• Supplied text:
○ ○ ○ ○ ○
Latter-day Dads
A Father’s Blessing for Our Struggling Infant
The author lives in Utah, USA.
Our newborn son would not live long, but we knew our connection with him could continue forever.
Many years ago, my family happily awaited the birth of our son, Randolph “Ray” Gibson. But a routine ultrasound produced a sledgehammer to our hearts.
Ray was diagnosed with hypoplastic left heart syndrome (HLHS), which is a condition where the left side of the heart does not develop properly. Blood cannot circulate for the heart to function, and it is often fatal for the infant.
As our family processed this diagnosis, our friends and family offered prayers for us, family fasts, and outpourings of love and concern. We remained hopeful. Nevertheless, a follow-up test brought more discouraging news: Ray’s HLHS was extremely severe.
Compassionate medical professionals discussed our options with us. To terminate the pregnancy was not a decision we would consider. But we had to balance a wish for our son to live—however faint the odds—against pain he would suffer from attempts to repair his heart. Efforts to keep Ray alive would likely lead to a lifetime of suffering and to death at a very young age.
My wife, Kati, and I prayerfully made a very hard decision. We would greet our son into this world, keep him comfortable, and allow him to die peacefully. Our commitment to the gospel of Jesus Christ and our belief in the plan of salvation helped us make this choice. It was not easy watching our son grow in the womb, knowing his death would occur after birth. We also worried how our two-year-old would deal with meeting a baby brother and then attending his funeral a week later.
We were strengthened by the Lord’s declaration that “little children are holy, being sanctified through the atonement of Jesus Christ” (Doctrine and Covenants 74:7).
Kati and I can attest that the year in which we awaited Ray’s arrival helped us understand the true meaning of a husband and wife cleaving to each other (see Genesis 2:24 and Doctrine and Covenants 42:22). We clung to one another, allowing our love and trust to help us endure. We poured our hearts out to God, asking for strength to go on and to bless our family through this ordeal. Our marriage grew stronger.
Before Ray was born, we found out he was breech. The doctors worried that he would not survive the strain of normal birth, so they performed a C-section delivery. Minutes after the birth, I, along with my bishop and several others, gave Ray a priesthood blessing outside the operating room. During this chaotic, traumatic situation, I uttered several sentences and finished “in the name of Jesus Christ, amen.” Ray was then washed, bundled, and taken to his family in the hospital room.
For comfort, I tried to recall the words of the blessing, but I couldn’t.
○ ○ ○ ○ ○
• Data to examine:
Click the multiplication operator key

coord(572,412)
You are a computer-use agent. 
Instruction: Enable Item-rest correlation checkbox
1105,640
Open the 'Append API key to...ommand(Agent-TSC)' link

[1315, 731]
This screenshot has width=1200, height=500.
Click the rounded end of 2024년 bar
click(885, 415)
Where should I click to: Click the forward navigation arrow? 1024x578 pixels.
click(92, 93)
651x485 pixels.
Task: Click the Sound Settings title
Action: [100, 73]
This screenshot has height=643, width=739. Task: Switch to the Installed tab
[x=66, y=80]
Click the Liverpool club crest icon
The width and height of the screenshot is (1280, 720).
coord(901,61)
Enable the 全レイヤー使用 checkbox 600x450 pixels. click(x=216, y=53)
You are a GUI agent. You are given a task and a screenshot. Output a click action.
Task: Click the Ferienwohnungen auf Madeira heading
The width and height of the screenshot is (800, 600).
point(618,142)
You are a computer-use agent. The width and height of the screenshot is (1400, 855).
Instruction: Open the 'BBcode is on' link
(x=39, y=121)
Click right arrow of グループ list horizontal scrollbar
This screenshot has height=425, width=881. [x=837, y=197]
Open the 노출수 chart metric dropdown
○ ○ ○ ○ ○
• Work required: In the article about a father's blessing, what condition was the newborn son Ray diagnosed with?

• Result of the exercise: Hypoplastic left heart syndrome (HLHS)